[DOCUMENT EXCERPT]:
____
I don't agree that the intended purpose was to allow riders to keep up with a lot more able friends. The answer to that is to get better friends who make allowances for you.

Rather what speed is a reasonable speed to allow the less able to have a reasonable cycling exsperiance and be a useful mode of transport and of course be within their skill set to control.

Many ebike riders have the reactions of fighter pilots, you can't reasonably set the limit to accommodate them ,some are a complete liability in anything but a large empty field. They really shouldn't have them at all.

In the middle ? That sounds like 25kph, it's a compromise some are very frustrated some a great danger to themselves and others. I can't think of a better way other than some sort of licence restrictions
Well, your view seems to be centred on the idea that, although we can't control the cyclists with more or less of the cycling skill-set to restrict their behaviours to "what jois believes is safe" we can make an almost empty gesture at doing so by imposing an arbitrary limit on the maximum assistance speed of e-bikes.

I do have some sympathy with the idea that cyclists, like other transport users employing faster-than-a-bare-human devices, should be tested for skill and even licensed. (I feel the same way about pet owners). As you no doubt know, such suggestions are regarded as both unworkabler (too bureaucratic) but also likely to put people off cycling. WHilst I'd be very happy to put a great number of people off from owning a pet, I don't feel the same about cycling as, overall, it's a relatively low risk (for the cyclists and for others) activity.
____
[DATASET ROWS]:

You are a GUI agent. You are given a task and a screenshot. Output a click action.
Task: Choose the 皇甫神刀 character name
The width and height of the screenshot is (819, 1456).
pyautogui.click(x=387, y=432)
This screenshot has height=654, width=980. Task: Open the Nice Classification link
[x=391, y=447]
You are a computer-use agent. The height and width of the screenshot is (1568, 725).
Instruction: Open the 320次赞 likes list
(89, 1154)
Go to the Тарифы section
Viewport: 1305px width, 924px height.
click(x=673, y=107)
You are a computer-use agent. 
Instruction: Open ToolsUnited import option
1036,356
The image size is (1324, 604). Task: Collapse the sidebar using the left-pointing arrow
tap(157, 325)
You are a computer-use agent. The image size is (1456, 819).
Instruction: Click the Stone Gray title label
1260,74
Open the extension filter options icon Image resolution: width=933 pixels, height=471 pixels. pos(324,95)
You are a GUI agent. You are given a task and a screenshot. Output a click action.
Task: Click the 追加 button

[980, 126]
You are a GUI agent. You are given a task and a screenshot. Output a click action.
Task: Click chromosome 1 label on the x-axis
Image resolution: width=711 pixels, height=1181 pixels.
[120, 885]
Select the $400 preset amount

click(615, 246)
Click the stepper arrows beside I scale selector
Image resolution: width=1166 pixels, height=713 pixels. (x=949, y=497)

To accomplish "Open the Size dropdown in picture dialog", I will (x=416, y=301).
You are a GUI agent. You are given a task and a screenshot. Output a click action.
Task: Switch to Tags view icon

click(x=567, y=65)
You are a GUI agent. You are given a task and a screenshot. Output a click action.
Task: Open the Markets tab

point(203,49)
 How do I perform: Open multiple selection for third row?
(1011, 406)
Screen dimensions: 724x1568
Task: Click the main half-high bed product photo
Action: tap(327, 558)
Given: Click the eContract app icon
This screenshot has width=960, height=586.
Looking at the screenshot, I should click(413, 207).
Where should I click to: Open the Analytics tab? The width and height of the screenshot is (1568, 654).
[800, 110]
____
[YOUR OBJECTIVE]:
Continue the forum discussion about e-bike speed limits from its final sentence.

[ANSWER TO THIS TASK]:
I'll make two more points:

One is that the 25kph assistance limit may be putting off many would-be e-bike riders because of the 25kph limit. A significant number want to go out cycling with all of their cycling friends, not just the few who are as slow as them. Nor do they want to make a larger group of their fitter riding companions have to wait for them on every bit of road where the normal speed would be significantly above 25kph. And, going out by themselves, they'd like to be able to do the 50 miles in 3 hours that they used to do rather than take more hours or go less far, all at the price of being much more tired than they would have been in their prime. Why not allow them to retain their historical cycling abilities - but no more?

Two is that the law regarding 25mph assisted speed limit for e-bikes is being widely flouted, not just by young hooligans (or old ones) with 750 watt motors but by otherwise reasonable and harmless folk who find the 25kph assisted limit is spoiling their could-be-better cycling experience for no good reason at all. They just want to be able to cycle as well as they used to do or as well as other cyclists. It's not a good idea to have laws so bad that they are widely flouted. This brings the law into disrepute.

But no, I haven't illegally sped-up my own e-bike and never will. Happily I don't feel the need to. My wife feels a yen to be able to keep up with my 35kph on the flat but she's very law-abiding too.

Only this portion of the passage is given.